*ACTIVITY*
Reproduce the top of the data verbatim, through and including the line that contains "Screen dimensions: 1568x737".

::: INPUT RECORDS :::

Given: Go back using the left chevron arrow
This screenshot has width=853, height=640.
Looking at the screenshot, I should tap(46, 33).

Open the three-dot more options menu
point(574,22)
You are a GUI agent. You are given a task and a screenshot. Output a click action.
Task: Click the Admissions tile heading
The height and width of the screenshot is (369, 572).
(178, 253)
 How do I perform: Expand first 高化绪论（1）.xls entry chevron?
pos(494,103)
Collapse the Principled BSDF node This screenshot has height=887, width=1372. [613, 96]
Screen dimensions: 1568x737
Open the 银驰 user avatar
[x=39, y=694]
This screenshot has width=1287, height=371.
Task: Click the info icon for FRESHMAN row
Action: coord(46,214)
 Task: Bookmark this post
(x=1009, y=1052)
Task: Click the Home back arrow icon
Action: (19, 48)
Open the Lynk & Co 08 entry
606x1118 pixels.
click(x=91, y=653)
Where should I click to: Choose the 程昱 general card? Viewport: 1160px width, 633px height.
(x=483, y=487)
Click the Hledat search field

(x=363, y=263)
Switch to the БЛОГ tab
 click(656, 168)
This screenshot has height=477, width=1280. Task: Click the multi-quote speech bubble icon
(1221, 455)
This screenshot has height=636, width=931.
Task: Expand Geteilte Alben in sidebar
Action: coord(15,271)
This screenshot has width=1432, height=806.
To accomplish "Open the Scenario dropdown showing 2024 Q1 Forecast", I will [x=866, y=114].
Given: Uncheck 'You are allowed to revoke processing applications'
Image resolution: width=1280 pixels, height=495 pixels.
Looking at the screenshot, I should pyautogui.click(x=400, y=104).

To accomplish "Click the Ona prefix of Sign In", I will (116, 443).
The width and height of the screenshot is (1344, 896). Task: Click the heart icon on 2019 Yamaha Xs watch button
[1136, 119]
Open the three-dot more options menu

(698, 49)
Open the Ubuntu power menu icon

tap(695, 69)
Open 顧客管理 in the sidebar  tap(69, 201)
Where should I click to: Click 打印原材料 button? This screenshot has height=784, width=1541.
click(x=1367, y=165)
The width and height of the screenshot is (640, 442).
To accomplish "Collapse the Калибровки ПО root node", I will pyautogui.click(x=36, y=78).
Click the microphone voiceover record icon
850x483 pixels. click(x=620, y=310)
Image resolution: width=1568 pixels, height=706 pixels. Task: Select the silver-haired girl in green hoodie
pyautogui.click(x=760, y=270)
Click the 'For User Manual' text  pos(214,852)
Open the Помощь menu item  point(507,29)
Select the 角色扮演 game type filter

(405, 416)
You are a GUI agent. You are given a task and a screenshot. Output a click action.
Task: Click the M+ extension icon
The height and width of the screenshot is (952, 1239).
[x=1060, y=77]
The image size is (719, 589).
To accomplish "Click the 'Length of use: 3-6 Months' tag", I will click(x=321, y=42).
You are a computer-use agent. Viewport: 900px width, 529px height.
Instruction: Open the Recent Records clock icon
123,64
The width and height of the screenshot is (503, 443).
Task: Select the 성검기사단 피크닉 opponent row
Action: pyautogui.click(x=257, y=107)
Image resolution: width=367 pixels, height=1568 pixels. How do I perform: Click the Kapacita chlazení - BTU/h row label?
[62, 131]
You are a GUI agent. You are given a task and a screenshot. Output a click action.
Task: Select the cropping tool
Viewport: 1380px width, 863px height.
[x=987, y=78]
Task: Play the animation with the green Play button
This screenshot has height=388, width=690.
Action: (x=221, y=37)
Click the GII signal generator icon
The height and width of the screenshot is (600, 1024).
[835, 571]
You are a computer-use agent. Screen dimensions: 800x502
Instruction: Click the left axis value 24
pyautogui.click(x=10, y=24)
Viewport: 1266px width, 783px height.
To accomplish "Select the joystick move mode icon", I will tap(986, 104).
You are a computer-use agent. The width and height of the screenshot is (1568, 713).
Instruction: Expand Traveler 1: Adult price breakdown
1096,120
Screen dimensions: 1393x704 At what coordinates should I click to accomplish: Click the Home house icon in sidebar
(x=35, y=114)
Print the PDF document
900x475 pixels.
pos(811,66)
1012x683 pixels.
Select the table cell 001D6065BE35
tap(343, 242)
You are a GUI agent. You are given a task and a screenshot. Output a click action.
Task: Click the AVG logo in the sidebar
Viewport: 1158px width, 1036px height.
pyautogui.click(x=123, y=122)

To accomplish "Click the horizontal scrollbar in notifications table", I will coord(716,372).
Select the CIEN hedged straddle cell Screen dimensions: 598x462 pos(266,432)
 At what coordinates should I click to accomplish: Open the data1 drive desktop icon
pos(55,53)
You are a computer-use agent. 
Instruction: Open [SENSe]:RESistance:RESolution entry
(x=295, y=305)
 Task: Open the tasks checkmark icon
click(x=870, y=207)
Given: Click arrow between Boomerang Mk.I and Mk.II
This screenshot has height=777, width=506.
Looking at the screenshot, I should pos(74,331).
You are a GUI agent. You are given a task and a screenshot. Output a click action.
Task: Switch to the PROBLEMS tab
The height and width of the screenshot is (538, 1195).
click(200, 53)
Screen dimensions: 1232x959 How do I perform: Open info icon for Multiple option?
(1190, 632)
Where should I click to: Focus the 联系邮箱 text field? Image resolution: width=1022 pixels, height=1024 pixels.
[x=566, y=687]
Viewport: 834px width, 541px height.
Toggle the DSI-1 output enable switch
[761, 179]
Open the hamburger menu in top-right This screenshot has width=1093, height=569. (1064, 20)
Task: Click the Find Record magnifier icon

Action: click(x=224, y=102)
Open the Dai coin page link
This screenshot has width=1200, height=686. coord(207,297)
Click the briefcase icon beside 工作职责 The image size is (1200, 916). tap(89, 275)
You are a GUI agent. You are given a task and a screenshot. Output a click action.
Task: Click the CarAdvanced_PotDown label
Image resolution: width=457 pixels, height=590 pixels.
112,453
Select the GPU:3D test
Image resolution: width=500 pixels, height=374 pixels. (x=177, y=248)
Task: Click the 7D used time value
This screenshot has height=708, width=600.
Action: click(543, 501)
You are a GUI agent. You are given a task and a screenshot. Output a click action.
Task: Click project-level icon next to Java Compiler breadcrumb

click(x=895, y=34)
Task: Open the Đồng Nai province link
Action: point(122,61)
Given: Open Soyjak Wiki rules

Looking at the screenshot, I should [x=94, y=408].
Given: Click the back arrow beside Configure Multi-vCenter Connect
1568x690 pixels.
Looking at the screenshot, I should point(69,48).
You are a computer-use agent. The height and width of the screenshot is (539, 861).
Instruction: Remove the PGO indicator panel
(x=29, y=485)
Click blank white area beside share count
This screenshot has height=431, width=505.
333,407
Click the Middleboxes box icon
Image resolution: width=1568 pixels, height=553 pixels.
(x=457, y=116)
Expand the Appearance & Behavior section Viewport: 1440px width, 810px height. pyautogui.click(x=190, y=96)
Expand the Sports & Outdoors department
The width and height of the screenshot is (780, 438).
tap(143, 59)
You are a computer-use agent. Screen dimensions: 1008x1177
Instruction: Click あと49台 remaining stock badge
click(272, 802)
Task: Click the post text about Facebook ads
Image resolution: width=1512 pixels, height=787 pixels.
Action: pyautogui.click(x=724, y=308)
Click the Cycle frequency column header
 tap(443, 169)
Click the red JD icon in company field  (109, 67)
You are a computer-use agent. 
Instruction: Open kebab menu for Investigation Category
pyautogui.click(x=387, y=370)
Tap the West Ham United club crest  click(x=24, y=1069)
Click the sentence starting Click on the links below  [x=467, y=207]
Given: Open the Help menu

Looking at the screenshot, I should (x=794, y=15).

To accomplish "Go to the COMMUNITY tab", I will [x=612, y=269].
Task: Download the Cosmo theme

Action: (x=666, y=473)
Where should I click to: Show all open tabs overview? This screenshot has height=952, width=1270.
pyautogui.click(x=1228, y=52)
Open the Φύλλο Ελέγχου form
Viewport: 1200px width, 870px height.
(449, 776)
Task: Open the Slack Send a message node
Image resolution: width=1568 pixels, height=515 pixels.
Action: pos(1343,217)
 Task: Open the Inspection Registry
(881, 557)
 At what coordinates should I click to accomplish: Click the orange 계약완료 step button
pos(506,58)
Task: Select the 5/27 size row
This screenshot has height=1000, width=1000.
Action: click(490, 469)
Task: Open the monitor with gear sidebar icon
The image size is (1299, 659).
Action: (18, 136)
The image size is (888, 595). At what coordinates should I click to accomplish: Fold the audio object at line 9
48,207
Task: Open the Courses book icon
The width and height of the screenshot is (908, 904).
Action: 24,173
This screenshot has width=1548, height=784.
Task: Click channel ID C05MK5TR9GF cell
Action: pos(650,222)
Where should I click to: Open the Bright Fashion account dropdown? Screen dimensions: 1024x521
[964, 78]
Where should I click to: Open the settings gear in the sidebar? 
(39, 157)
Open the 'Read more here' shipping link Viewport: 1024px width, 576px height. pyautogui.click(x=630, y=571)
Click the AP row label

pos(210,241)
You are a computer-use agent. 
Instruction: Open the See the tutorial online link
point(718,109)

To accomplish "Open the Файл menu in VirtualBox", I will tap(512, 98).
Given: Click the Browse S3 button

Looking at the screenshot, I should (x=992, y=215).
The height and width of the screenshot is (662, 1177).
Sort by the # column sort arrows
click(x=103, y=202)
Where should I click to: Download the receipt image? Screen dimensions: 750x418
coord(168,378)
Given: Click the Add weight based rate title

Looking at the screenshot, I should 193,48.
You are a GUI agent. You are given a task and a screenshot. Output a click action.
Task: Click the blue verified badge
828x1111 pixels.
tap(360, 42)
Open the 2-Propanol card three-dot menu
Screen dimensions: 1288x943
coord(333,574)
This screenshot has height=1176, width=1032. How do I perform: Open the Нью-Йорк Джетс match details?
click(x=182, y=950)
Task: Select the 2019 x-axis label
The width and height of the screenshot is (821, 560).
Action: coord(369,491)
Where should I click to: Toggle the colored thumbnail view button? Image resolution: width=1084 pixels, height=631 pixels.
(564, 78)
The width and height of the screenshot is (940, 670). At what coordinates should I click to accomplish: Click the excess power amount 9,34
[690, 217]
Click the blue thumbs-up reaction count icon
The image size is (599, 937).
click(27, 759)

:::

*ANSWER SECTION*
Given: Go back using the left chevron arrow
This screenshot has width=853, height=640.
Looking at the screenshot, I should tap(46, 33).

Open the three-dot more options menu
point(574,22)
You are a GUI agent. You are given a task and a screenshot. Output a click action.
Task: Click the Admissions tile heading
The height and width of the screenshot is (369, 572).
(178, 253)
 How do I perform: Expand first 高化绪论（1）.xls entry chevron?
pos(494,103)
Collapse the Principled BSDF node This screenshot has height=887, width=1372. [613, 96]
Screen dimensions: 1568x737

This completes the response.